To get started, give yourself — and everyone else — a break. It’s hard to get back to networking, especially if it never felt easy to begin with. Even if you’re back in an office, many casual interactions in work life still aren't there. So how do you push yourself to network and be intentional about it?

Know the goal. Networking is based on finding areas of common interest with someone and building a mutually beneficial relationship. It’s not just about reaching out to people who can help you — think about what you can offer. Are there people on your contact list who might be interested in a job you know about or would benefit from being introduced to one of your colleagues? Reach out, and maybe they’ll return the favor.

Rachel Loock poses for a portrait.
Rachel Loock poses for a portrait.

Make a plan and hold yourself to it. Come up with a list of people you want to reconnect with and set specific goals. For example, give yourself to the end of summer to meet with three people for coffee or lunch and attend one organized event. After you meet with someone or attend an event, assign yourself action items — like sending email follow-ups or connecting with new contacts on LinkedIn.

Start with something easy. Connect with a colleague you already have a relationship with, but haven’t seen for a while. Summer is a great time to meet outdoors, where it's easier to feel comfortable. Consider taking the initiative at your current workplace to plan an outdoor get-together with co-workers.

Grab a friend. Some conferences are returning in-person. That can be a great way to network, but if going to a conference alone feels overwhelming, ask a friend or a professional colleague to go with you.

Think small.
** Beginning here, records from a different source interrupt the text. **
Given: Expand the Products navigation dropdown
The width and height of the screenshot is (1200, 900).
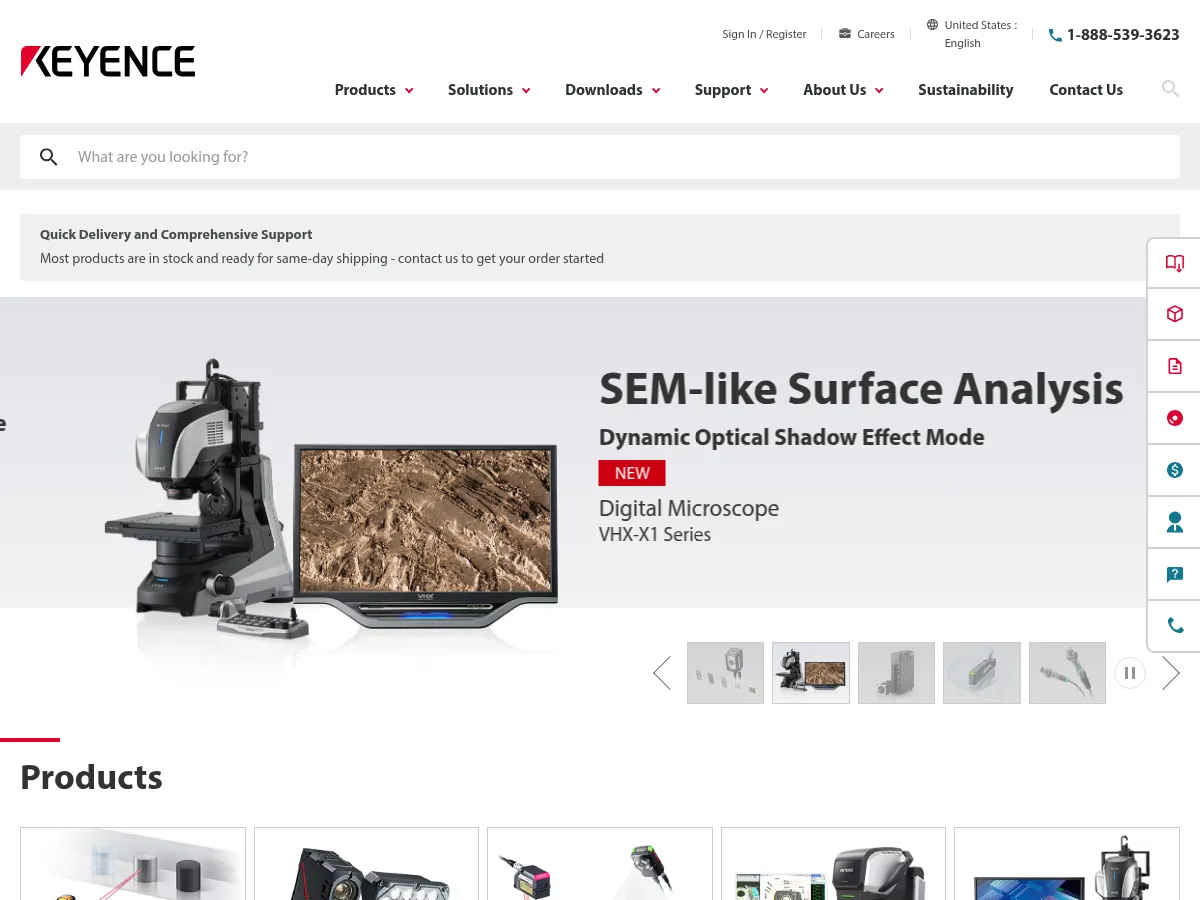Looking at the screenshot, I should [x=373, y=89].
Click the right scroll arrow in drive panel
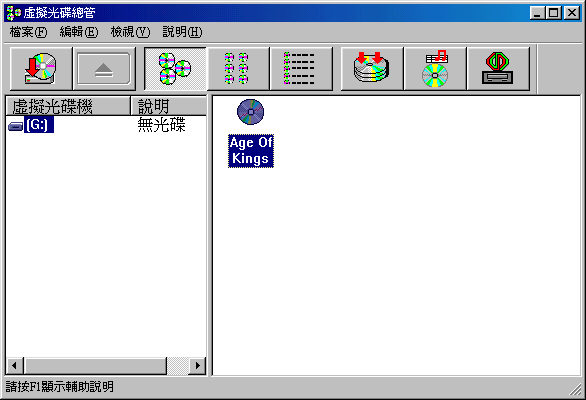This screenshot has width=586, height=400. point(197,365)
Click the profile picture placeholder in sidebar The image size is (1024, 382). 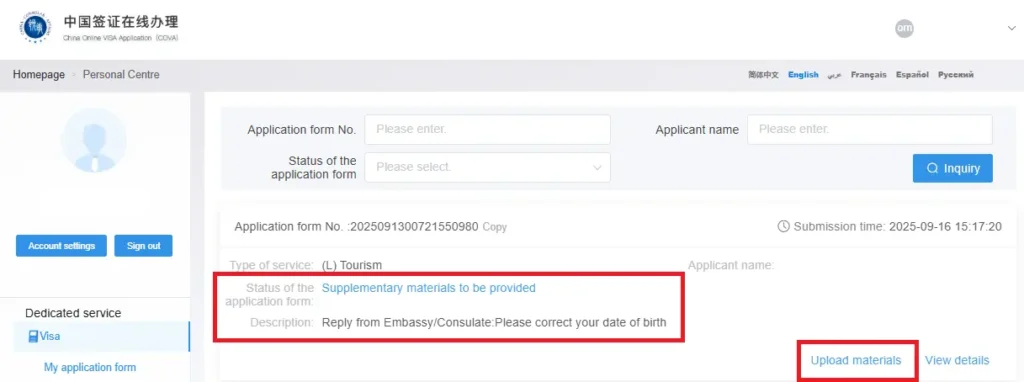[x=93, y=140]
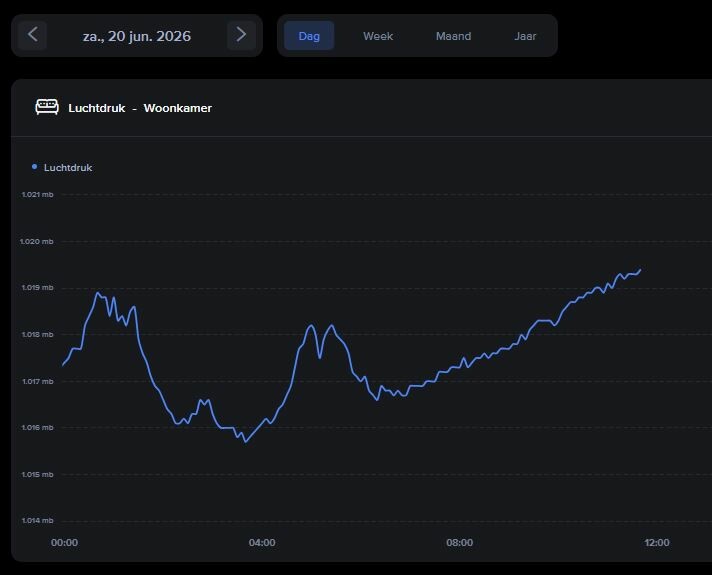The width and height of the screenshot is (712, 575).
Task: Click the Luchtdruk - Woonkamer title
Action: click(x=140, y=108)
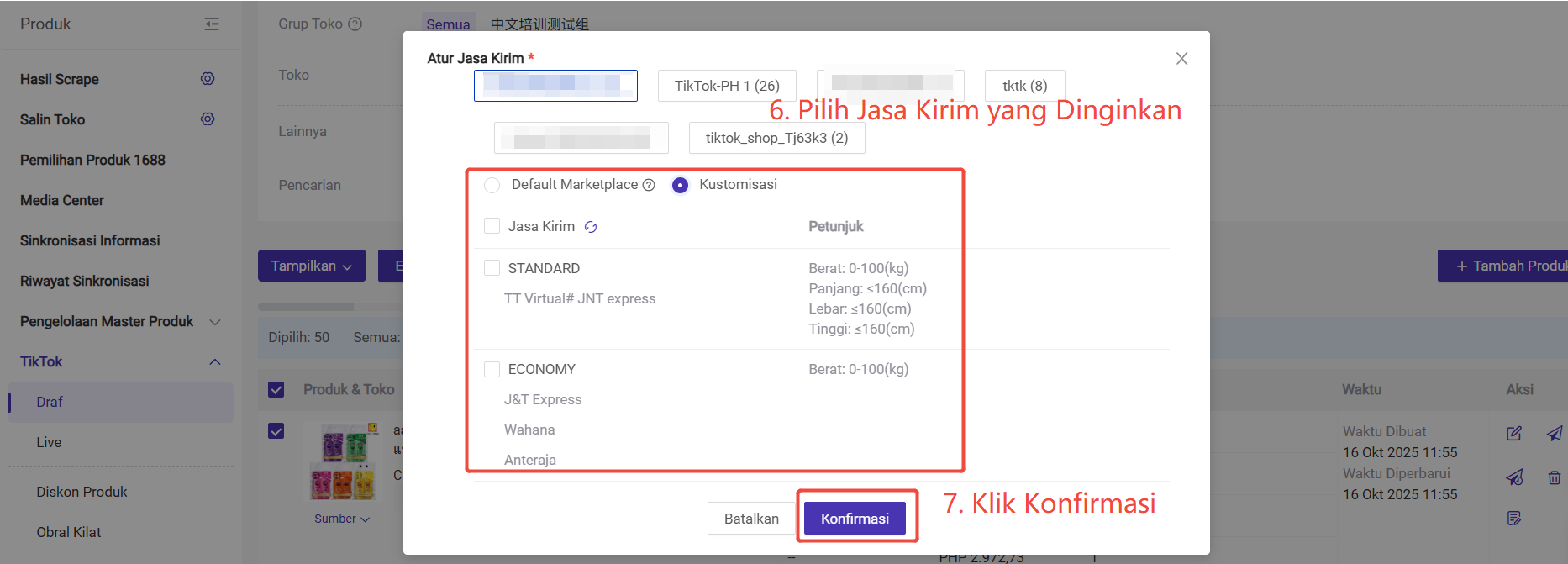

If you're reluctant to attend a big industry conference, try looking for smaller conferences at less-crowded venues. Oftentimes, a national organization will have regional chapters that host smaller gatherings. And check out what’s happening at your alma mater for smaller-scale networking opportunities. Things like alumni events or regional professional meetings can be a good way to reconnect or make new connections.

Make the ask. When you approach someone for an in-person meet-up, give the person an out. Phrase it along the lines of: “It’s been a long time since we’ve connected. I’d love to meet for coffee or lunch, if you’re comfortable getting together.” But don’t make assumptions that everyone is OK meeting in-person again.

There’s always Zoom. If someone isn't comfortable getting together in-person, see if they are open to a virtual meeting or a phone call. The longer you let a relationships sit without any contact, the harder it can be to rekindle.

I’ve made my own goals to reconnect with more people in-person this summer, too. It's is a great time to get back out there, and you’ve got nothing to lose by trying.

Rachel Loock is a career and leadership coach with the Office of Career Services at the University of Maryland’s Robert H. Smith School of Business.